═══ Exercise material ═══

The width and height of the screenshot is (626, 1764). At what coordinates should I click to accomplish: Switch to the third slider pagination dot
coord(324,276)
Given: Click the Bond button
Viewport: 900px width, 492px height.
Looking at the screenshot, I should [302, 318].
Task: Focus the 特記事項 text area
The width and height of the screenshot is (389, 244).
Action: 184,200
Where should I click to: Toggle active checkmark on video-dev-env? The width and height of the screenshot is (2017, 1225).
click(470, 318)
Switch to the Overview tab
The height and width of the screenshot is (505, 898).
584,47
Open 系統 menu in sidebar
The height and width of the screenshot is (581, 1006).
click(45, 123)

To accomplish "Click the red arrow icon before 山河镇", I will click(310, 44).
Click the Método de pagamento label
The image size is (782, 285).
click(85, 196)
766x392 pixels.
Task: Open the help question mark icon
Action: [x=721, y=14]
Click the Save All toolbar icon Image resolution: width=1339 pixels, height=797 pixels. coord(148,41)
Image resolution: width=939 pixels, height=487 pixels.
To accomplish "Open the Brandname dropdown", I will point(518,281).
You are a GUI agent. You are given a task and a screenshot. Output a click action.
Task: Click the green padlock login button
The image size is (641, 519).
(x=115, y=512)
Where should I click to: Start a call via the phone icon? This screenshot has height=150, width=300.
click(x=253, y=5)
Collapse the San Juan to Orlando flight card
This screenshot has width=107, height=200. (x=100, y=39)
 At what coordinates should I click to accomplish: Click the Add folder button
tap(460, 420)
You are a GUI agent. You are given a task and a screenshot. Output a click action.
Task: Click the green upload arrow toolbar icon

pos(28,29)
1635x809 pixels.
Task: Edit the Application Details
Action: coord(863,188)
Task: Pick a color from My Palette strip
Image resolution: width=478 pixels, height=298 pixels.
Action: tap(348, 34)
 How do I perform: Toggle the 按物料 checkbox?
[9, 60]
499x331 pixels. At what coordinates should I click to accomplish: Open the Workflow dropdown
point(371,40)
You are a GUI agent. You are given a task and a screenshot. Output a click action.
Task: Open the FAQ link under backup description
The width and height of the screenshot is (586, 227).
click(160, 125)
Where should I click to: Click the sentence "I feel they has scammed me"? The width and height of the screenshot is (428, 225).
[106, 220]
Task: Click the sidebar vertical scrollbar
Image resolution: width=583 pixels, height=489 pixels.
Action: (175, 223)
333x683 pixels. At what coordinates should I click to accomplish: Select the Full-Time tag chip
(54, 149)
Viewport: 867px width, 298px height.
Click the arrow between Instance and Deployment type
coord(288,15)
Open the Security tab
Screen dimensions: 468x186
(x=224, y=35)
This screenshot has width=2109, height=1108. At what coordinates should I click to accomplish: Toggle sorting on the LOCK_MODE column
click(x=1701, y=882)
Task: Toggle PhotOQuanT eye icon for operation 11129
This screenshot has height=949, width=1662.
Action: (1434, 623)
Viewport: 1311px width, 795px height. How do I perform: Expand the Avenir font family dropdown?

═══

Goal of the exercise
Reproduce the lines of the material word for word, starting at the line containing "How do I perform: Toggle the 按物料 checkbox?" and ending at the line containing "Action: (1434, 623)", both included.

The completed task
 How do I perform: Toggle the 按物料 checkbox?
[9, 60]
499x331 pixels. At what coordinates should I click to accomplish: Open the Workflow dropdown
point(371,40)
You are a GUI agent. You are given a task and a screenshot. Output a click action.
Task: Open the FAQ link under backup description
The width and height of the screenshot is (586, 227).
click(160, 125)
Where should I click to: Click the sentence "I feel they has scammed me"? The width and height of the screenshot is (428, 225).
[106, 220]
Task: Click the sidebar vertical scrollbar
Image resolution: width=583 pixels, height=489 pixels.
Action: (175, 223)
333x683 pixels. At what coordinates should I click to accomplish: Select the Full-Time tag chip
(54, 149)
Viewport: 867px width, 298px height.
Click the arrow between Instance and Deployment type
coord(288,15)
Open the Security tab
Screen dimensions: 468x186
(x=224, y=35)
This screenshot has width=2109, height=1108. At what coordinates should I click to accomplish: Toggle sorting on the LOCK_MODE column
click(x=1701, y=882)
Task: Toggle PhotOQuanT eye icon for operation 11129
This screenshot has height=949, width=1662.
Action: (1434, 623)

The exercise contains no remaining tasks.